NGO partners then treat the settlement as binding precedent, citing it in future suits.
Result: policy by stipulation, implemented through administrative guidance that looks non-partisan but reads like campaign strategy.
Case Examples
- Georgia (2021 – 2023): Consent decree changed signature-match thresholds, then cited nationally as “best practice.”
- Michigan (2022): SoS guidance expanded ballot-drop hours beyond statute; when challenged, courts deferred to “agency expertise.”
- Arizona (2024): Procedural manuals re-interpreted chain-of-custody timing after litigation pressure—effectively amending law by memo.

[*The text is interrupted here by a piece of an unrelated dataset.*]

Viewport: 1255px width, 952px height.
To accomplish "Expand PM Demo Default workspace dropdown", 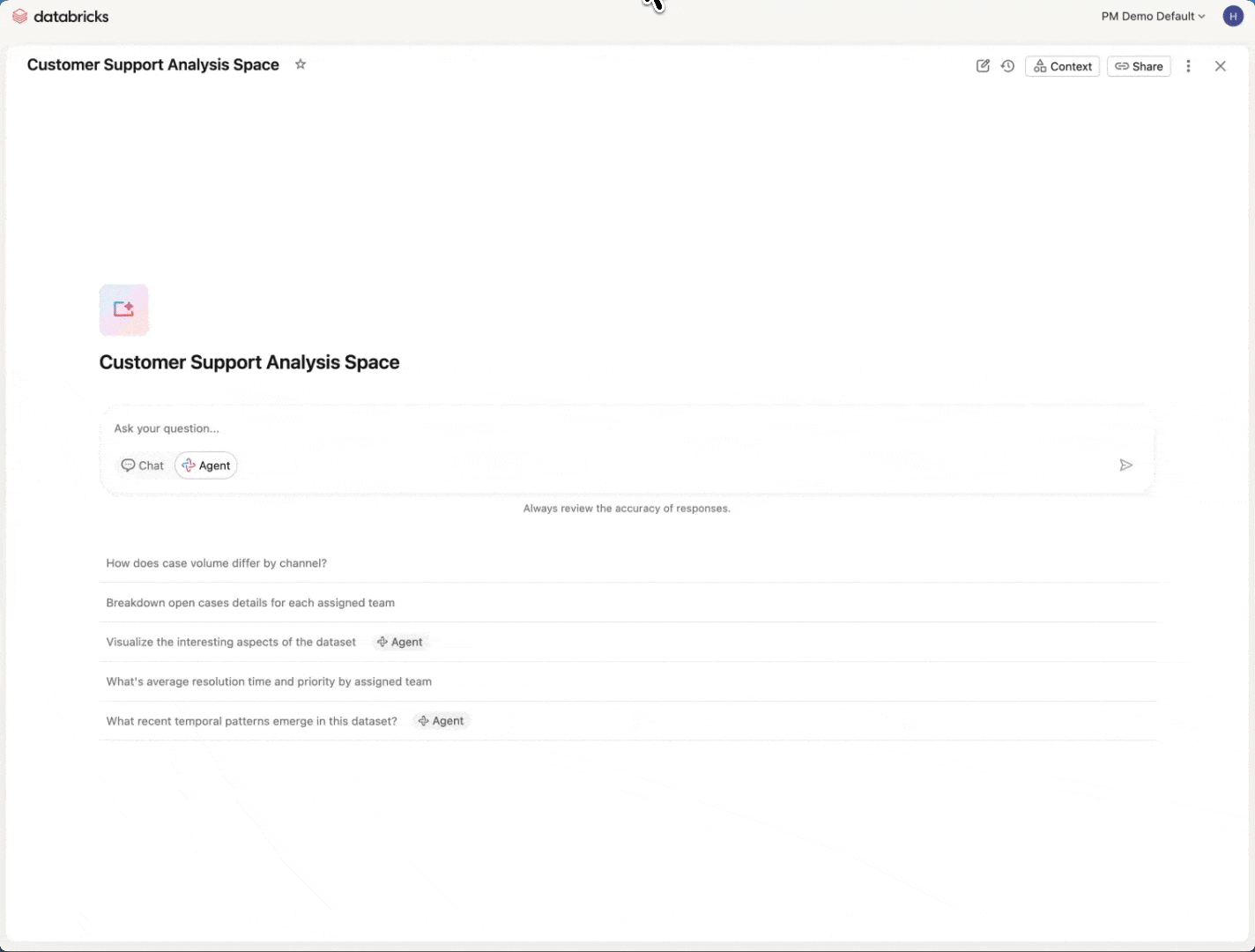I will click(1152, 16).
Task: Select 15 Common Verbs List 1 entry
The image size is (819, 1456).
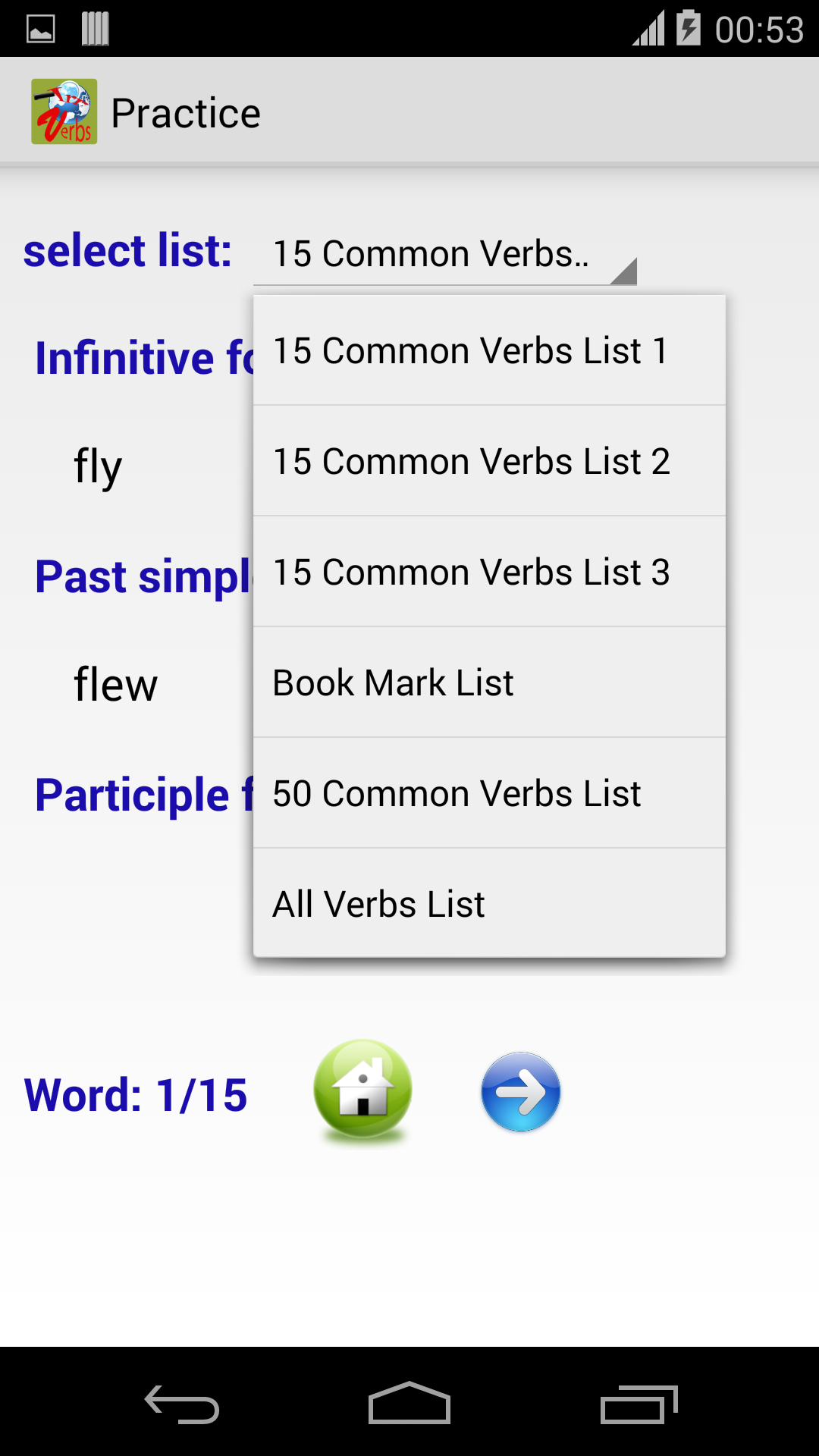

How the Partisanship Is Masked
The rhetoric is “uniformity.”
The reality is selective elasticity—rules flex where Democratic turnout benefits and harden where Republican suits originate.
Media coverage frames each change as a “clarification” or “modernization,” never a policy shift.
Meanwhile, the same officials appear on activist podcasts or fundraise for national committees under the banner of “defending democracy.”
Referees now have jerseys.
The Network Effect
Progressive infrastructure treats SoS offices as relay nodes:
- Elias Law Group handles litigation.
- America Votes disseminates the new rules to field partners.
- Chorus influencers translate legalese into voter messaging.
- Sixteen Thirty Fund finances issue ads defending the “reforms.”
The feedback loop runs from court filing → agency settlement → media push → county implementation—all before legislators even notice.
Why It Persists
1️⃣ Courts defer to administrative expertise.
2️⃣ Legislatures lack real-time oversight.
3️⃣ Most voters can’t distinguish law from guidance.
4️⃣ Opposition treats the offices as campaign targets, not governing nodes.
In practice, the SoS has become a mini-executive branch inside each state—armed with rule-making authority and media immunity.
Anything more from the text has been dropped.